Conseil de sécurité : veto des États-Unis à un projet de résolution sur les personnes se livrant à des activités terroristes

1 septembre 2020

Un projet de résolution du Conseil de sécurité de l’ONU, qui préconisait aux États membres de prendre des mesures concernant les personnes impliquées dans les actes de terrorisme, n’a pas été adopté lundi, du fait du veto opposé par les États-Unis. 

Le texte, proposé par l’Indonésie, pays qui occupait la présidence du Conseil de sécurité pendant le mois d’août, a obtenu le vote des 14 autres membres du Conseil. 

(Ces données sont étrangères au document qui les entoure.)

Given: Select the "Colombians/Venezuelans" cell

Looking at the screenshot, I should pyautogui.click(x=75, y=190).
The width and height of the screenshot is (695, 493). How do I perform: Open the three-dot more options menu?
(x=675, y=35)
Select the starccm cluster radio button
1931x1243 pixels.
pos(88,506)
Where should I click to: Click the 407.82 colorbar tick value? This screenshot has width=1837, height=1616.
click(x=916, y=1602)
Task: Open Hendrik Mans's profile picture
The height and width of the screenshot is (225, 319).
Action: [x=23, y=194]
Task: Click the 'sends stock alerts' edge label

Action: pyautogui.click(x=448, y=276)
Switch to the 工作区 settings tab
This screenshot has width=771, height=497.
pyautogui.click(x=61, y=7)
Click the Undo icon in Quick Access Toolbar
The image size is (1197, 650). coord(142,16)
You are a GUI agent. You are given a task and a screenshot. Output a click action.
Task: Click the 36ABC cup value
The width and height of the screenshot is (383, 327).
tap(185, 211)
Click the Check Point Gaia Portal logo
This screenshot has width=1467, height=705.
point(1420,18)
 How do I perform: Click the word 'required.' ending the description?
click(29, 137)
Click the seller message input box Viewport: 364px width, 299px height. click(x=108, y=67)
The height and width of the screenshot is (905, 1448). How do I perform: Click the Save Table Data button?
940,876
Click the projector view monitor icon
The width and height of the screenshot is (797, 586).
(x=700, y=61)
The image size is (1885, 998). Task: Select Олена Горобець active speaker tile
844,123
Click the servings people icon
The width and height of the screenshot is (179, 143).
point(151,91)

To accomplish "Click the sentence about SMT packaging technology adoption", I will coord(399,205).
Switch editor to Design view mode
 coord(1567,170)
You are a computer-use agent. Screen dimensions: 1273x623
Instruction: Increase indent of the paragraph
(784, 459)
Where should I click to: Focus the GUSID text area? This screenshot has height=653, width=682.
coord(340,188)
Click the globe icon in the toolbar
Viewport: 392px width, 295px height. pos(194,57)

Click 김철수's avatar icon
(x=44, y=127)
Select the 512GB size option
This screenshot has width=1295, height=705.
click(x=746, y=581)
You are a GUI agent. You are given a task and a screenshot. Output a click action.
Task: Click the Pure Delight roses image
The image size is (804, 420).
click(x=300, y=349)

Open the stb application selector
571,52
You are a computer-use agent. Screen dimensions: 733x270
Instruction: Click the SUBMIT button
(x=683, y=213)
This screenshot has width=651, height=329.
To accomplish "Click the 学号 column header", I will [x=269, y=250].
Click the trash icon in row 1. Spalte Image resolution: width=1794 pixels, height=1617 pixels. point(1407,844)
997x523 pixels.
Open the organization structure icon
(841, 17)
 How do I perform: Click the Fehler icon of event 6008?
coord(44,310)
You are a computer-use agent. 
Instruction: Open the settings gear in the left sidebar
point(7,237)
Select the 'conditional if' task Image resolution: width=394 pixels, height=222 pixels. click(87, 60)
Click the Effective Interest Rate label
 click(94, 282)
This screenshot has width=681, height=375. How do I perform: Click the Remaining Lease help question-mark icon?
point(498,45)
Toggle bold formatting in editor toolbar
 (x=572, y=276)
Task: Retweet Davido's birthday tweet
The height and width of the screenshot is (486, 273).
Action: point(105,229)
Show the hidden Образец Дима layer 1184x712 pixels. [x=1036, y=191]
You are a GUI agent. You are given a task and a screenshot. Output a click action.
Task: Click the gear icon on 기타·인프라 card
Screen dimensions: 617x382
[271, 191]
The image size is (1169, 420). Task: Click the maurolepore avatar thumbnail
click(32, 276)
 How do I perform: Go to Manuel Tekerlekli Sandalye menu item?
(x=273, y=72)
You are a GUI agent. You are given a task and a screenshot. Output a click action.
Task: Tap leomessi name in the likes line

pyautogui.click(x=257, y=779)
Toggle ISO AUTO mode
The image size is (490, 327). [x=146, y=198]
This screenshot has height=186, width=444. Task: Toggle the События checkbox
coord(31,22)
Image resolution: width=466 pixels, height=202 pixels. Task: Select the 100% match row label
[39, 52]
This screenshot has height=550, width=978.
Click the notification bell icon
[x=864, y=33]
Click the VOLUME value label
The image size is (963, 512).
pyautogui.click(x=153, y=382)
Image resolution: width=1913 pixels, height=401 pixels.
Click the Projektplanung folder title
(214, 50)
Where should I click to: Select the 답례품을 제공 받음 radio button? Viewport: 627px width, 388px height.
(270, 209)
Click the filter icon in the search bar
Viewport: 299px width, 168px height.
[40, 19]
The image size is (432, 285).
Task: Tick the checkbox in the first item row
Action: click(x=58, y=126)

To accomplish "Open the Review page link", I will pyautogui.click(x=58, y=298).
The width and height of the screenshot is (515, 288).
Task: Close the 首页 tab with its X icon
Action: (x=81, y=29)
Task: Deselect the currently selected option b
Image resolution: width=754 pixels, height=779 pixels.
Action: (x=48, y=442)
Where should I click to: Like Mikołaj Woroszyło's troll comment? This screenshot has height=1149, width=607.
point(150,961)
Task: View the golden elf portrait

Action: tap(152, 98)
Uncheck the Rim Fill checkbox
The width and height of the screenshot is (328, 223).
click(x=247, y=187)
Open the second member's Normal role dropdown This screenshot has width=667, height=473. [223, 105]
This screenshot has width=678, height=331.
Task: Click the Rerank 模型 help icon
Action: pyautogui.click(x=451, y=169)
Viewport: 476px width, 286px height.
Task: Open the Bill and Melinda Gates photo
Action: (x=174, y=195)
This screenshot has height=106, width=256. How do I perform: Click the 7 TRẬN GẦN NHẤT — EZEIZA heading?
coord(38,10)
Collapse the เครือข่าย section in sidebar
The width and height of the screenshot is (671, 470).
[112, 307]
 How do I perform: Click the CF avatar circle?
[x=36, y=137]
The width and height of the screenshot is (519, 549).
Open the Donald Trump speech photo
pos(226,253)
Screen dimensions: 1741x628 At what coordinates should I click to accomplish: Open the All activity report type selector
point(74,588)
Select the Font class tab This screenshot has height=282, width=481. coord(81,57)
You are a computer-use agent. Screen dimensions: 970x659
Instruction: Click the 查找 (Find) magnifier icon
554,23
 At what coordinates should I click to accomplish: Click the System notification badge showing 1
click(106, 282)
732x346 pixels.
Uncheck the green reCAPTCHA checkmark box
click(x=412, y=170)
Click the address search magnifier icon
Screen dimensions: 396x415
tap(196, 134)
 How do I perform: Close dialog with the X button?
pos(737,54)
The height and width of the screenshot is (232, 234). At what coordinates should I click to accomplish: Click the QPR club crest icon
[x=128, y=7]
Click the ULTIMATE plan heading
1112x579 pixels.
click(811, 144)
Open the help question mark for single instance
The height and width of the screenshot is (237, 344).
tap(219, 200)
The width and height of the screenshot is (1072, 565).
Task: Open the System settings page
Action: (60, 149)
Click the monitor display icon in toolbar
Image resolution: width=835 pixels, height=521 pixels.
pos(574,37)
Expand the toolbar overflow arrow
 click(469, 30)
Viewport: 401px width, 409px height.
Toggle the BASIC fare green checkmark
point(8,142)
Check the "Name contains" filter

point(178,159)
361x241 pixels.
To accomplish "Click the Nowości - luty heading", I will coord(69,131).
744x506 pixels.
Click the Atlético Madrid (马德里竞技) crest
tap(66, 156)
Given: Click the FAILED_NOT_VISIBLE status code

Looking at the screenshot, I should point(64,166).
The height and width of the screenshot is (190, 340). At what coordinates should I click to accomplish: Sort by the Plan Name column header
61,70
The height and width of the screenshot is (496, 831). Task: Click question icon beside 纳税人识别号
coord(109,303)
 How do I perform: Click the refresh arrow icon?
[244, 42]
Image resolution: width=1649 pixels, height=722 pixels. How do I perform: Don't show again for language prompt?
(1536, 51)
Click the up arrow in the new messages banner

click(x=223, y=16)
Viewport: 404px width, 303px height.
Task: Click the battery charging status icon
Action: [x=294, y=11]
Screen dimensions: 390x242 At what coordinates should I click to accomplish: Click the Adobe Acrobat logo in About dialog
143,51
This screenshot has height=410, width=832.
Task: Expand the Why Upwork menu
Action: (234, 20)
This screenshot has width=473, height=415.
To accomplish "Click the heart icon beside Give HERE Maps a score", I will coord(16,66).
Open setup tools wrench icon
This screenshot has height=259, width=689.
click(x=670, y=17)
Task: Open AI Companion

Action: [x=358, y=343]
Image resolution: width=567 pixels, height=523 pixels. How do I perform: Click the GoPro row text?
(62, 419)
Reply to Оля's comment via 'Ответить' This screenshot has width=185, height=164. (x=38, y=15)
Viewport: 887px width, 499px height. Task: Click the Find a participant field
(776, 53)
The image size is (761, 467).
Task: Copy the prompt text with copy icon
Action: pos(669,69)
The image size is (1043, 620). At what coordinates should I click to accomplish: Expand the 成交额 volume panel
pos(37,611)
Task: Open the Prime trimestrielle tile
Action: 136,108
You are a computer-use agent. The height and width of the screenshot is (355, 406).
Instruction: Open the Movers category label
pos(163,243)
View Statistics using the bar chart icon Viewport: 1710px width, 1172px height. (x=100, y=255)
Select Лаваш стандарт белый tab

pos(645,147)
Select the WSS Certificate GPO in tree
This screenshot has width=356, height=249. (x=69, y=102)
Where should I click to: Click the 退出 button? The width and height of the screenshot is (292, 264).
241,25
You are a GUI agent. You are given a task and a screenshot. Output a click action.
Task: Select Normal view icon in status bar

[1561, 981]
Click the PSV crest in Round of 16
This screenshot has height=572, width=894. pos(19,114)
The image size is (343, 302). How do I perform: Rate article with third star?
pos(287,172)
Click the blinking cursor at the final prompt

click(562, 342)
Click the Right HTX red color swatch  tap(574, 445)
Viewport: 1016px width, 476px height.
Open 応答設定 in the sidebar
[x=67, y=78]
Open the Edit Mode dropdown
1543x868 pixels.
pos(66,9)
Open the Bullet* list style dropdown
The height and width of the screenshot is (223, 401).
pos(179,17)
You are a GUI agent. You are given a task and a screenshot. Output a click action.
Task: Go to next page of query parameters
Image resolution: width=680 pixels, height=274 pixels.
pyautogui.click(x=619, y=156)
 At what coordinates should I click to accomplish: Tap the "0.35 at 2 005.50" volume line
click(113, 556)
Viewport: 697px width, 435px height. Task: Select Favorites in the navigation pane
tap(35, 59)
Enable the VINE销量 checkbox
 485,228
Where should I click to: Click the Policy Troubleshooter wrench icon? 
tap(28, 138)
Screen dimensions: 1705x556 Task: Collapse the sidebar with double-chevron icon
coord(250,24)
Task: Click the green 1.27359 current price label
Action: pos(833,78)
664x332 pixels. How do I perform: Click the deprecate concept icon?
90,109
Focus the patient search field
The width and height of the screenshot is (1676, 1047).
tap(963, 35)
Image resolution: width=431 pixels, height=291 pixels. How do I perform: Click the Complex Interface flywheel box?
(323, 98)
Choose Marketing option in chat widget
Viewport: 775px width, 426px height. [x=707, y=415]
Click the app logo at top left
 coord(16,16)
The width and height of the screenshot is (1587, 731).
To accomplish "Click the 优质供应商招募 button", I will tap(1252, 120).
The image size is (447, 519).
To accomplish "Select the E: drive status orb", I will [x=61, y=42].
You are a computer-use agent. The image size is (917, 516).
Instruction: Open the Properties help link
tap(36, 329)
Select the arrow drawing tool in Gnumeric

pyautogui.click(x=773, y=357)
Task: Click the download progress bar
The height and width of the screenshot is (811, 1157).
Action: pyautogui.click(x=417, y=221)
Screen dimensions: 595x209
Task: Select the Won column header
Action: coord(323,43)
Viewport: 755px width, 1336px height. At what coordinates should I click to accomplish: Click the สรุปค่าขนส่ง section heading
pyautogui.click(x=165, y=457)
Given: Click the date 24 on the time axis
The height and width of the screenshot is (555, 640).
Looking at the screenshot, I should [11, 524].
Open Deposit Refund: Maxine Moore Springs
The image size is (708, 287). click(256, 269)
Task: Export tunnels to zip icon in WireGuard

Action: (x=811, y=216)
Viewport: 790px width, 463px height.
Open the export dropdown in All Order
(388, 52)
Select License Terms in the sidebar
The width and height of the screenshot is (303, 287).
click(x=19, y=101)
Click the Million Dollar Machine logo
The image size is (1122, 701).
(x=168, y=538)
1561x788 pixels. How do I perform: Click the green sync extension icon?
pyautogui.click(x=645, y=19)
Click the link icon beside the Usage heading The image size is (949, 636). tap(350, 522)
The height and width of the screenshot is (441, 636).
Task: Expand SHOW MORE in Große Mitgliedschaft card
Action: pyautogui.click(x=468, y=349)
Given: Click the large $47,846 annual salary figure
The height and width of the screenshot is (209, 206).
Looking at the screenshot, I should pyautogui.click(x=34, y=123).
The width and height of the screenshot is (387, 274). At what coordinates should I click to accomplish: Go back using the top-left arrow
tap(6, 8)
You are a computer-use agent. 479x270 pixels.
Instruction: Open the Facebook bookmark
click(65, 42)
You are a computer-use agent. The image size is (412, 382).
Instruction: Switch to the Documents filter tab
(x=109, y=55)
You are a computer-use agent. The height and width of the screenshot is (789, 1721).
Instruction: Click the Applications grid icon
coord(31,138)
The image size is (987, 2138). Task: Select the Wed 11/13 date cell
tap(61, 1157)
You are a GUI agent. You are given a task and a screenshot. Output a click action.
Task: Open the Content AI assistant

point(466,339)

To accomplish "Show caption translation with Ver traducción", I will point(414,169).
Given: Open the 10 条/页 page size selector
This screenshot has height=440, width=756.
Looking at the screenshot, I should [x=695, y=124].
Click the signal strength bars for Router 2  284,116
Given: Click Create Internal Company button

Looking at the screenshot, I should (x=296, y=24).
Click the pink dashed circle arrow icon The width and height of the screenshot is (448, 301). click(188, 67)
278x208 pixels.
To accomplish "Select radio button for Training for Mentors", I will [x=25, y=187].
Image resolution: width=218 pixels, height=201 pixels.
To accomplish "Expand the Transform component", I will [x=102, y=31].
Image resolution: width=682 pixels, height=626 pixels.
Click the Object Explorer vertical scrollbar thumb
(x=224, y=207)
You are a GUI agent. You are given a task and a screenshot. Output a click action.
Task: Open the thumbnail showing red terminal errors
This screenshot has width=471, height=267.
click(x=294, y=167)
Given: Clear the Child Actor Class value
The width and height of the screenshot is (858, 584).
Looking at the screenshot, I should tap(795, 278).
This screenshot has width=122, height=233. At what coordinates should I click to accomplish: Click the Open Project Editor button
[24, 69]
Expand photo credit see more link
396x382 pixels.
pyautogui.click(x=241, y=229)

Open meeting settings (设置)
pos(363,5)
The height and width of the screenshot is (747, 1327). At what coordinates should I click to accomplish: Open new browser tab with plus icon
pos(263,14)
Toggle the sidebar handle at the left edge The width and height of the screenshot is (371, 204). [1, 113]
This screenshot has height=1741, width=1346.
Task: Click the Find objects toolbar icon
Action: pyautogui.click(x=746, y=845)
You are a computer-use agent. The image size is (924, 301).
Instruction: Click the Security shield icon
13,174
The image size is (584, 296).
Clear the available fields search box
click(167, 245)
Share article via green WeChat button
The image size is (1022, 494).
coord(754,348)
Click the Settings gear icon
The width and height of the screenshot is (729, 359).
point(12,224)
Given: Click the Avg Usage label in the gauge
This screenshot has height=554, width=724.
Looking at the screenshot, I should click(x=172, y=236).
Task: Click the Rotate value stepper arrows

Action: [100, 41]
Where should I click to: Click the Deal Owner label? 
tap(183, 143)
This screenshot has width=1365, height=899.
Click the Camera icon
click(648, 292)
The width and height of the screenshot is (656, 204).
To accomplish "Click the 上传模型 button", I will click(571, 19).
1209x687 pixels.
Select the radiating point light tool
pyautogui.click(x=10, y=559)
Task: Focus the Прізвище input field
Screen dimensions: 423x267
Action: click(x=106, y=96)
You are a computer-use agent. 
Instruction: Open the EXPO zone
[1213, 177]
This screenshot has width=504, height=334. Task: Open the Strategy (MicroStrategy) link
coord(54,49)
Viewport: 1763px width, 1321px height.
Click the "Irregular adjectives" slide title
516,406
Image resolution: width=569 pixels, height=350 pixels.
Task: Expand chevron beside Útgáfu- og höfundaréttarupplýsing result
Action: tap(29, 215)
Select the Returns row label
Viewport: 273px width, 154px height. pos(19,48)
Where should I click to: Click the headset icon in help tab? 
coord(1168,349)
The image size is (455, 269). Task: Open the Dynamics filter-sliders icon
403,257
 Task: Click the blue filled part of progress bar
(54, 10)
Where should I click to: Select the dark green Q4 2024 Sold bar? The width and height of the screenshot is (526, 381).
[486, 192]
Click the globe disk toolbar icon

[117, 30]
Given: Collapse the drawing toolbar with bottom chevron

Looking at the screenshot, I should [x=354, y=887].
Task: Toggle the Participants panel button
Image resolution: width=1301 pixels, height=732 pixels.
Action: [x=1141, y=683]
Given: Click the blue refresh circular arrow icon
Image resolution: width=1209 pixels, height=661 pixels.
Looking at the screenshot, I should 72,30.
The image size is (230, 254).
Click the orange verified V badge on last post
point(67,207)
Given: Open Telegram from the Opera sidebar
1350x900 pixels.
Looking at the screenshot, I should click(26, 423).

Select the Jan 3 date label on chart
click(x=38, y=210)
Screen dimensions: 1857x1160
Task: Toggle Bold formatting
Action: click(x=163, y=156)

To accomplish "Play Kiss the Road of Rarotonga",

Si le texte avait été adopté, le Conseil aurait demandé aux États membres de mettre en œuvre des mesures globales et adaptées en matière de poursuites, de réadaptation et de réintégration pour les personnes se livrant à des activités terroristes, y compris les combattants terroristes étrangers et, s’il y a lieu, les membres de famille qui les accompagnent.

Lors d’un débat la semaine dernière sur les menaces à la paix et à la sécurité internationales causées par les actes terroristes, la délégation des États-Unis avait exprimé sa déception de voir que les efforts de l’Indonésie pour rédiger ce projet de résolution se heurtaient au refus de certains membres du Conseil d’inclure comme priorité le rapatriement des combattants dans le pays d’origine ou de nationalité.

La menace posée par Daech

Les États-Unis avaient prévenu que même si l’État islamique d’Iraq et du Levant (Daech) est vaincu sur le champ de bataille, il faudra travailler ensemble pour faire en sorte que la population de combattants terroristes étrangers détenus ainsi que les membres de leur famille déplacés en Syrie et en Iraq ne deviennent pas le noyau d’un « EIIL 2.0 ».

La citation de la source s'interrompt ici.